Excluding energy, however, earnings are projected to grow 1.2% for the rest of the S&P 500 and in the fourth quarter, overall earnings are expected to grow. Also, revenue is expected to grow 2.6% in the third quarter and at least that much in the fourth quarter–the first quarterly growth since the fourth quarter of 2014.
Looking deeper, it is hard to argue that US consumers overall aren’t doing better even though there are very clear pockets of economic struggles. The unemployment rate has fallen to 5%, weekly unemployment claims are at their lowest point since the financial crisis of eight years ago and there were over 1.6 million new jobs created in the first 9 months of the year. Also, consumer confidence, as measured by the Conference Board, is at its highest level since the financial crisis. Confident consumers with jobs tend to spend more and this spending drives GDP.
Following the surprising Brexit vote in June, the Bank of England quickly moved to support the economy by cutting interest rates and stepping up purchases of government and corporate bonds. Stock markets across Europe, including the UK’s FTSE 100, moved higher during the third quarter as the shock from Brexit wore off. It will still take some time to see the effects of Brexit as the UK Parliament has yet to formally file to leave the European Union. Valuations in Europe look less expensive than in the US as market returns have been tempered by fears of political risk as growing anti-globalization movements threaten to impact elections over the next year. Also weighing on the European financial system is a potential fine of $14 billion that the US government is considering imposing on Deutsche Bank, Germany’s largest bank.
Most central bankers would admit we are seeing diminishing returns after eight years of monetary policy measures. Something else is needed to kick-start growth and the presidential election is unlikely to be the catalyst. Two important things to watch for are productivity and fiscal policy.
At nearly 70%, the largest component of GDP is personal consumption. On that front, the numbers look fairly good given that job creation has brought the unemployment rate down to the point that we’re starting to see wage gains. Productivity, on the other hand, has not rebounded as it typically does in economic recoveries. Some predict that automation or increased connectivity of everyday objects (i.e. the “Internet of Things”) will begin to move the needle but productivity growth has historically been difficult to forecast.

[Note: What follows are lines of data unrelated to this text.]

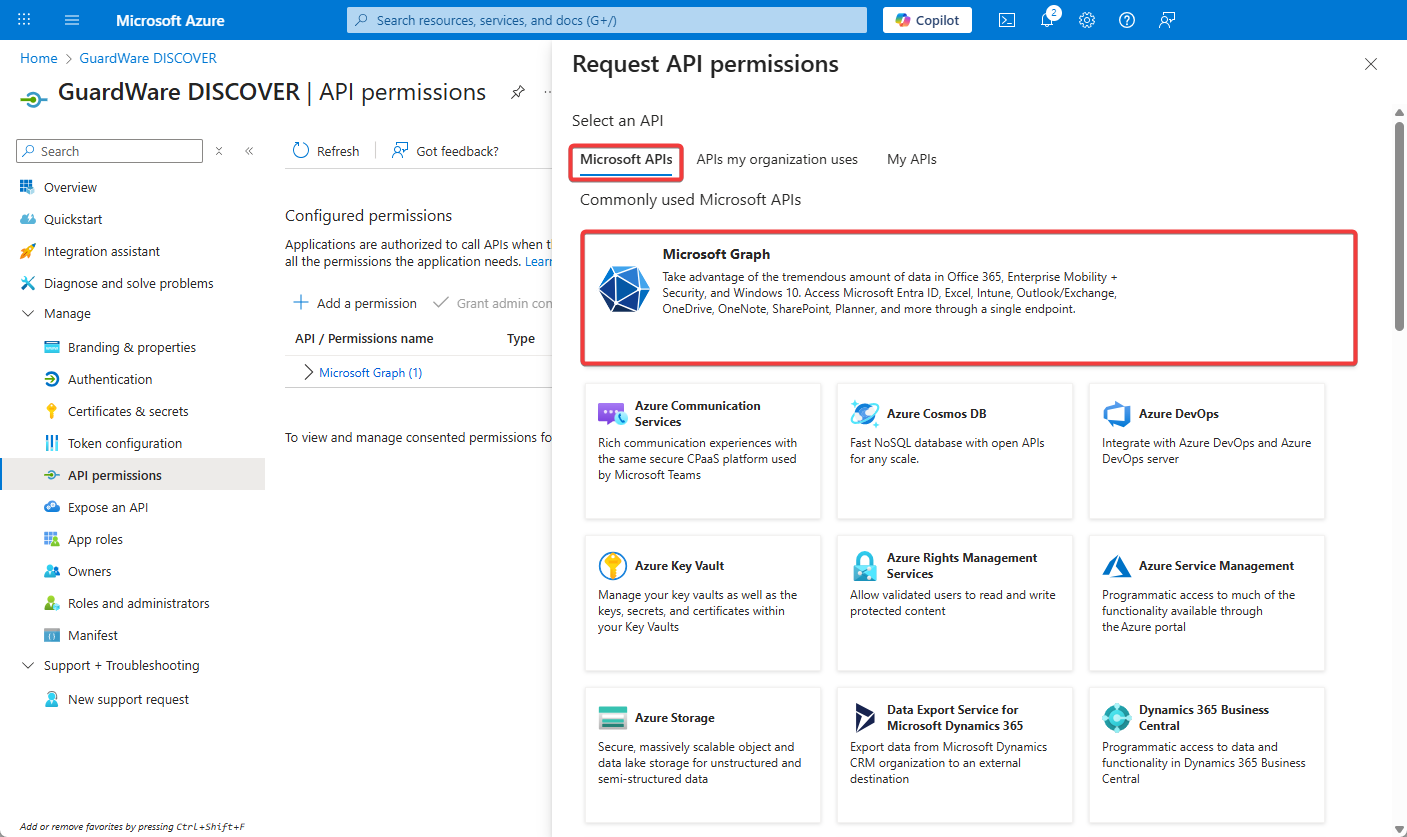
Task: Click the Copilot button
Action: point(927,20)

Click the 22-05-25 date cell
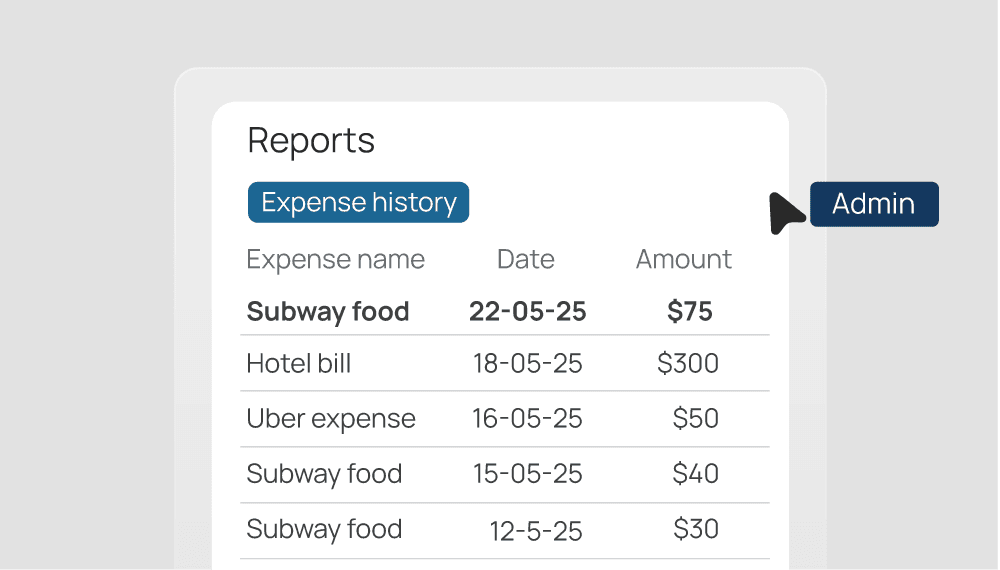[528, 312]

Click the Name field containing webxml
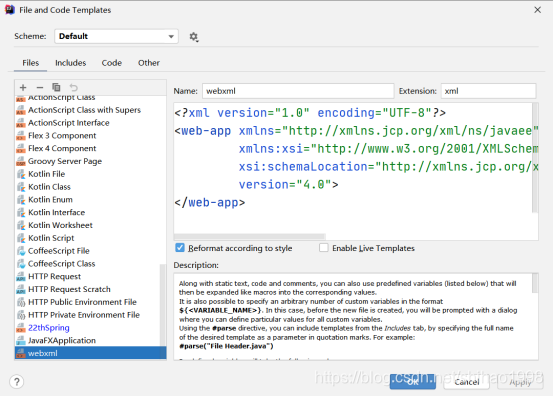pos(298,91)
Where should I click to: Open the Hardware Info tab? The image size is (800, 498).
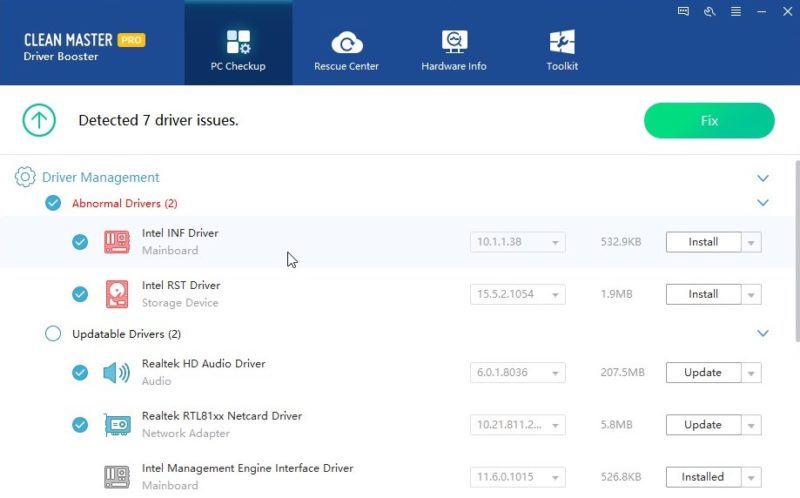point(454,50)
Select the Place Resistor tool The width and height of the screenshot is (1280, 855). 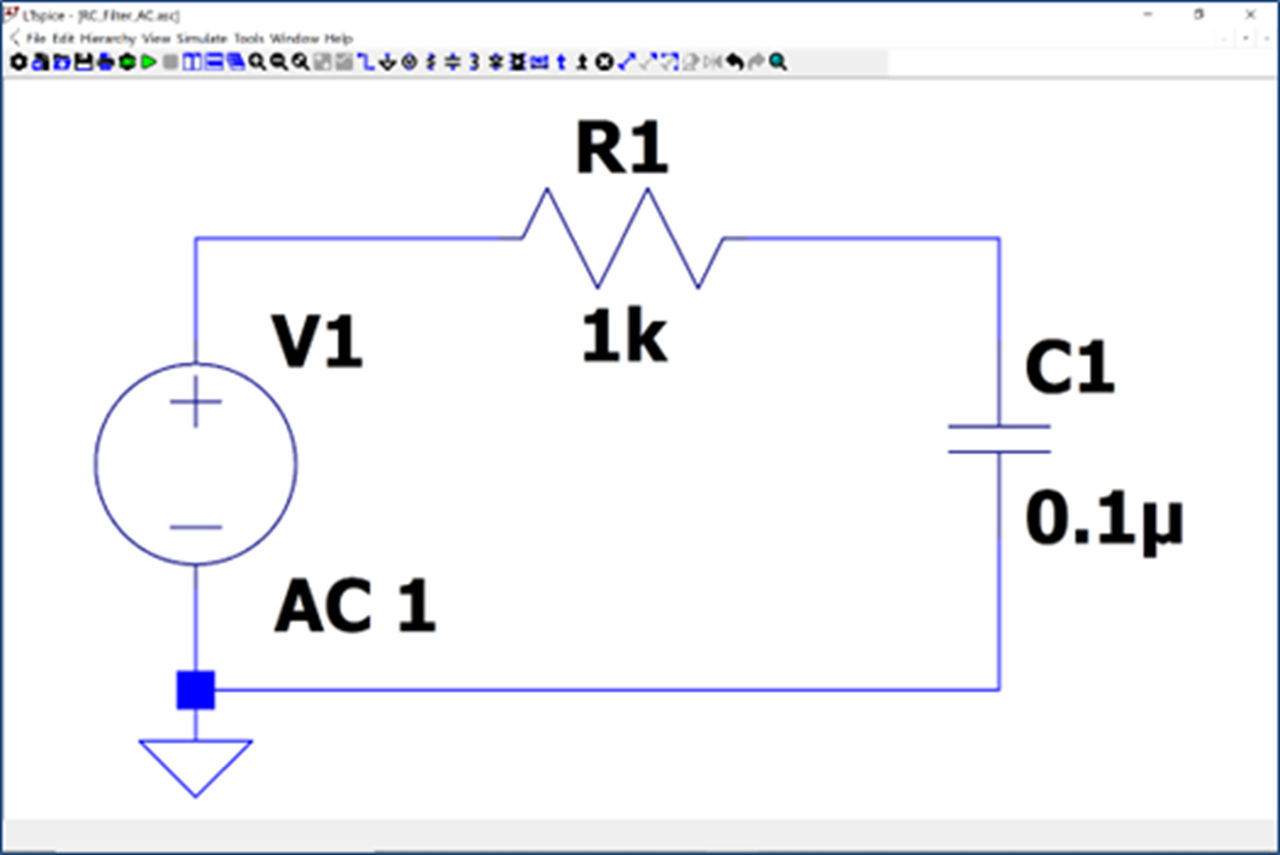pos(431,62)
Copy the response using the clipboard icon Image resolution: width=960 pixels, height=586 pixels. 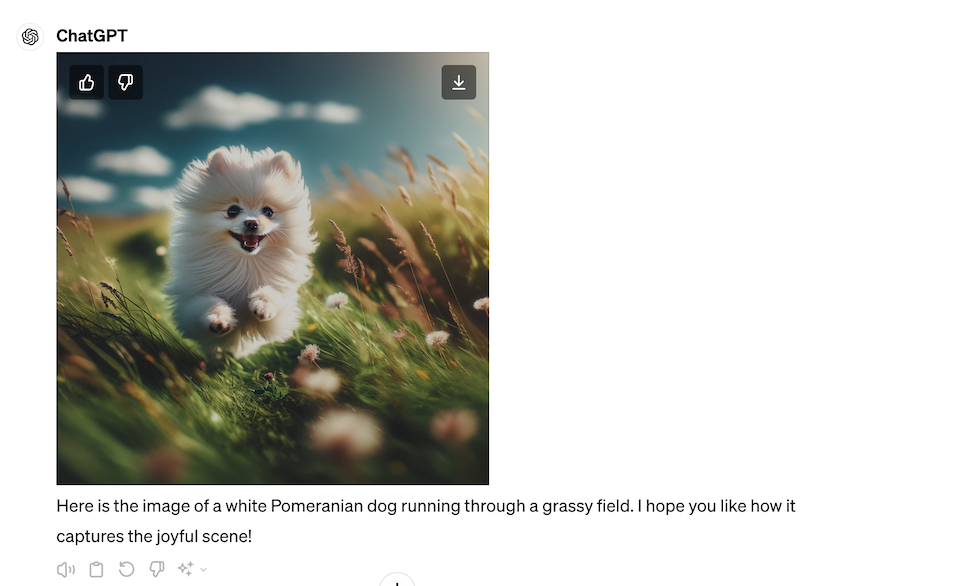pyautogui.click(x=96, y=569)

Over the past eight years, central banks have provided unprecedented stimulus through monetary policy as lawmakers of developed nations have been reticent to use fiscal policy (government spending) in the face of strong support for austerity. This may change in the in the US in the near future as both Donald Trump and Hillary Clinton have talked about upgrading our infrastructure. If Congress approves new spending on highways, the power grid and other essentials, it could have long-term effects. We think this is something to watch.

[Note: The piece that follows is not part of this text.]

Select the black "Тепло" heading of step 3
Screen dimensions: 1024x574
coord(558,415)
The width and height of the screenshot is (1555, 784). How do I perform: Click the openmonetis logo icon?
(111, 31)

It would appear that we are nearing a major inflection point with the election looming. Just a few months ago, it seemed the same way in the UK with the Brexit vote and yet British citizens continued to get up each morning, go to work and spend money and the UK stock market calmed down and even moved higher. In our opinion, regardless of the election results, our experience in the US isn’t likely to be much different. We’ll continue to see the usual gyrations but that shouldn’t change long-term investment plans. As always, our advice is to stay the course with the knowledge that companies will adapt to a changing world and find ways to prosper.